People who hold Mr Buxton’s fund might be wondering, therefore, whether to follow the star to Old Mutual. Schroders is so concerned about an exodus it warned that up to £1bn was at risk of switching or redeeming. But how many investors really think about what drives good performance? How many really know whether they are buying the man or the market and which is more reliable in the long term?
Mr Buxton’s fund, for example, is billed by Morningstar as one that buys large companies with no particular bias towards value or growth shares. But it has a distinct tilt towards smaller companies than the market average it is measured against. This means when small companies outperform the wider market, as they tend to do over time, Mr Buxton’s fund will probably also outperform. This is good for investors in the fund who share this out performance but, given the fund’s billing as a large companies fund, they may be unwittingly exposed to more risk than they expect.
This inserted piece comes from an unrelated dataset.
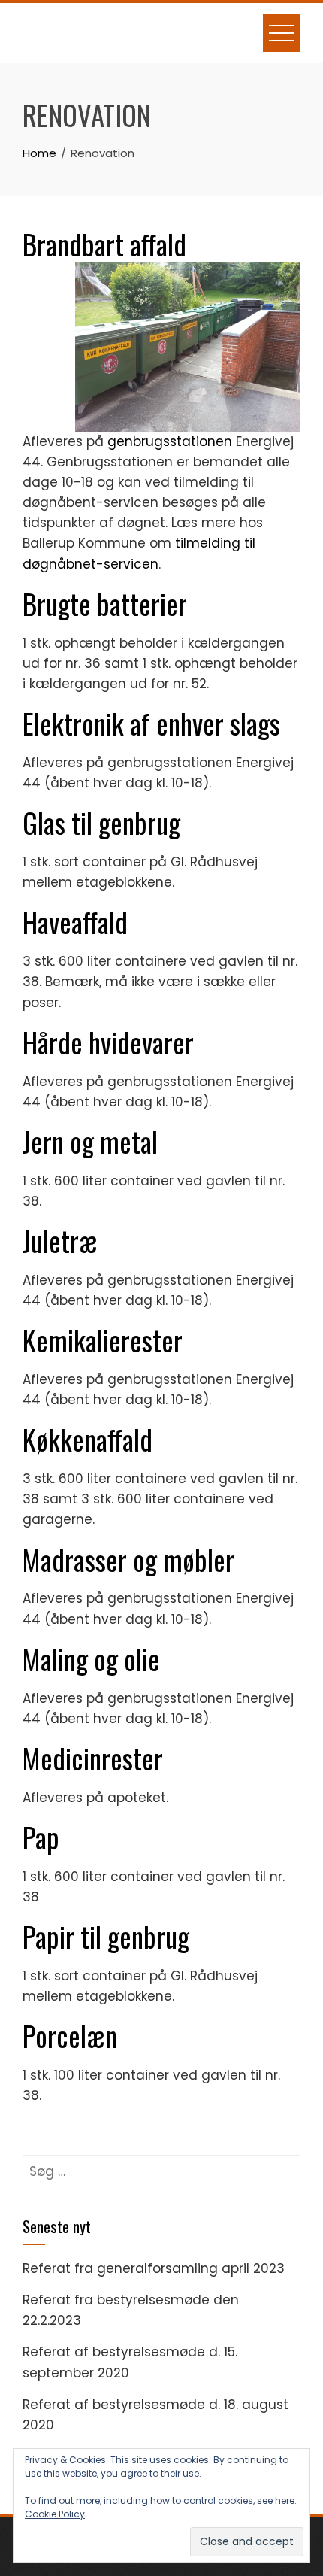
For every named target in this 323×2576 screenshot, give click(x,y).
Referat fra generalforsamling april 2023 (154, 2268)
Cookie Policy (55, 2514)
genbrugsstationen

And given that investors in smaller companies can expect higher returns for taking that additional risk, they might want to compare the fund’s performance to them rather than the whole market. On that basis, the fund’s performance is very much as you might expect.
This is not to say that Mr Buxton is not a skilled investment manager and should not be followed, or that his successors cannot continue his good track record. The point is simply that successful investing is often more about understanding the sources of market return (and how to capture them in a systematic, low-cost way), than it is about picking a star manager and hoping to ride on their coat tails.